Write the listing below out again in full, dropping its pictures.

<<<<

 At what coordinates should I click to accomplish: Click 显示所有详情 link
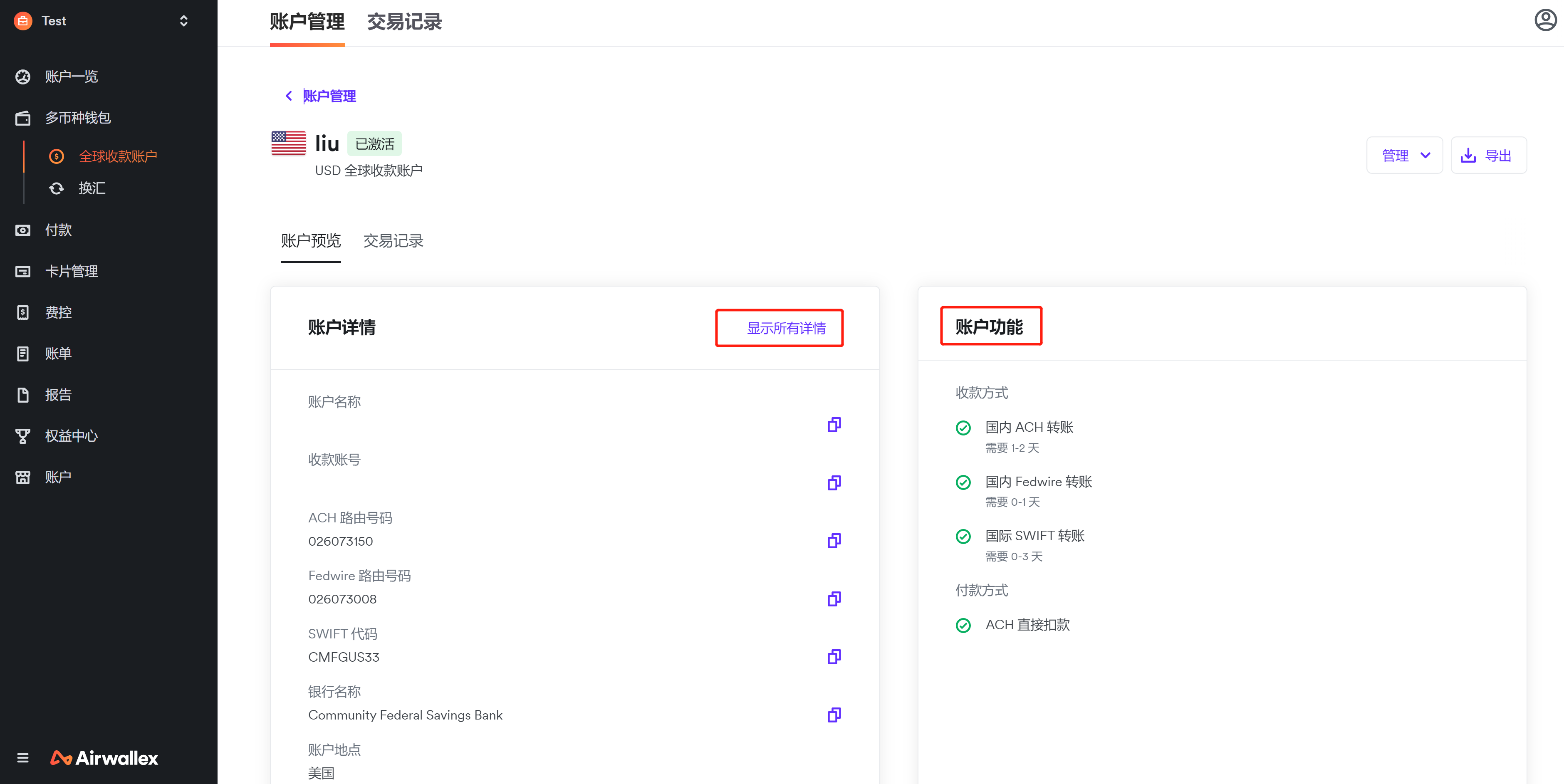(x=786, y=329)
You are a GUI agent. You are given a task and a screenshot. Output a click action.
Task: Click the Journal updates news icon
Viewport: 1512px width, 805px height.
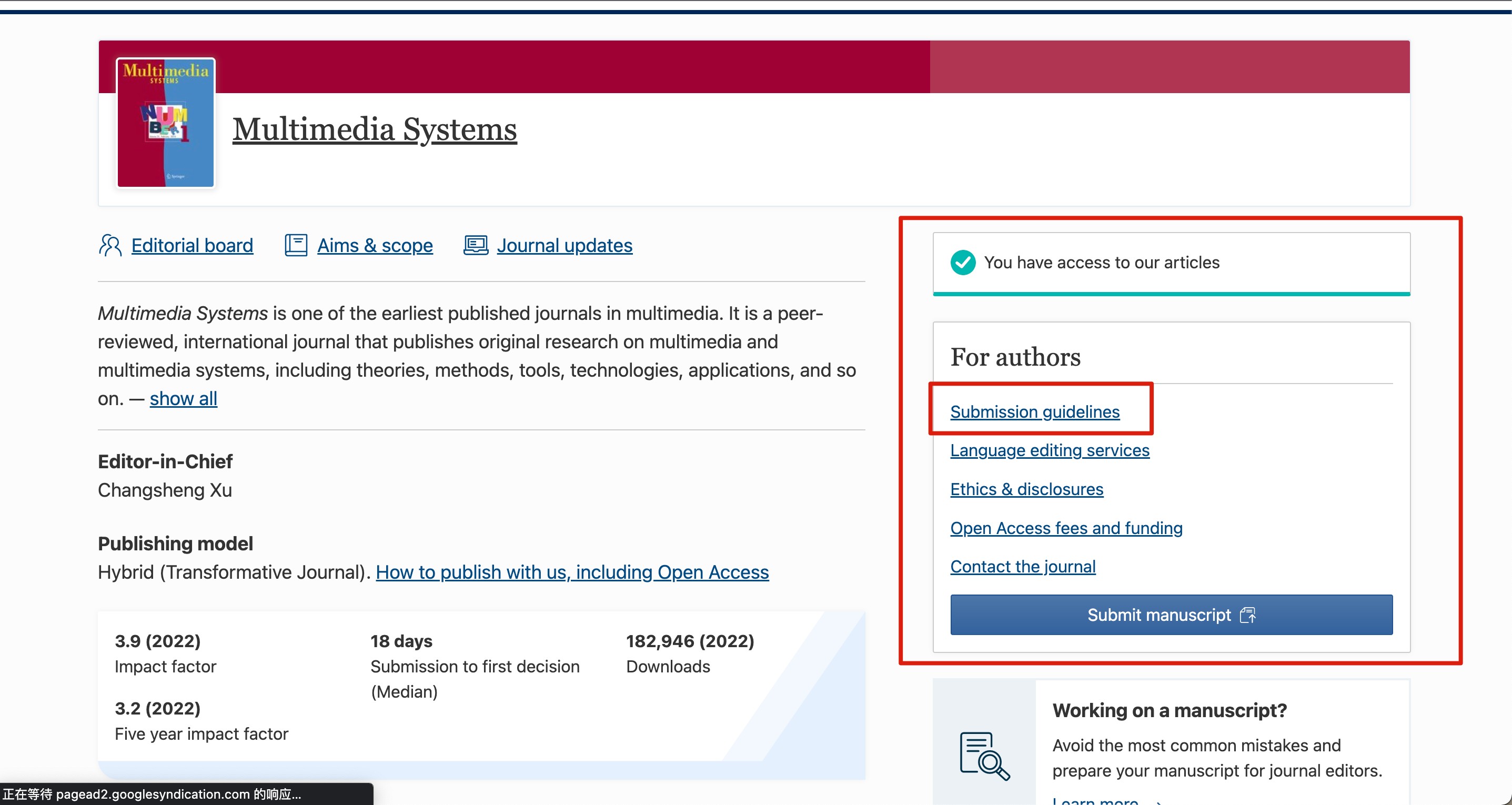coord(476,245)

>>>>

**Exercise answer**
 At what coordinates should I click to accomplish: Click 显示所有详情 link
(x=786, y=329)
You are a GUI agent. You are given a task and a screenshot. Output a click action.
Task: Click the Journal updates news icon
Viewport: 1512px width, 805px height.
coord(476,245)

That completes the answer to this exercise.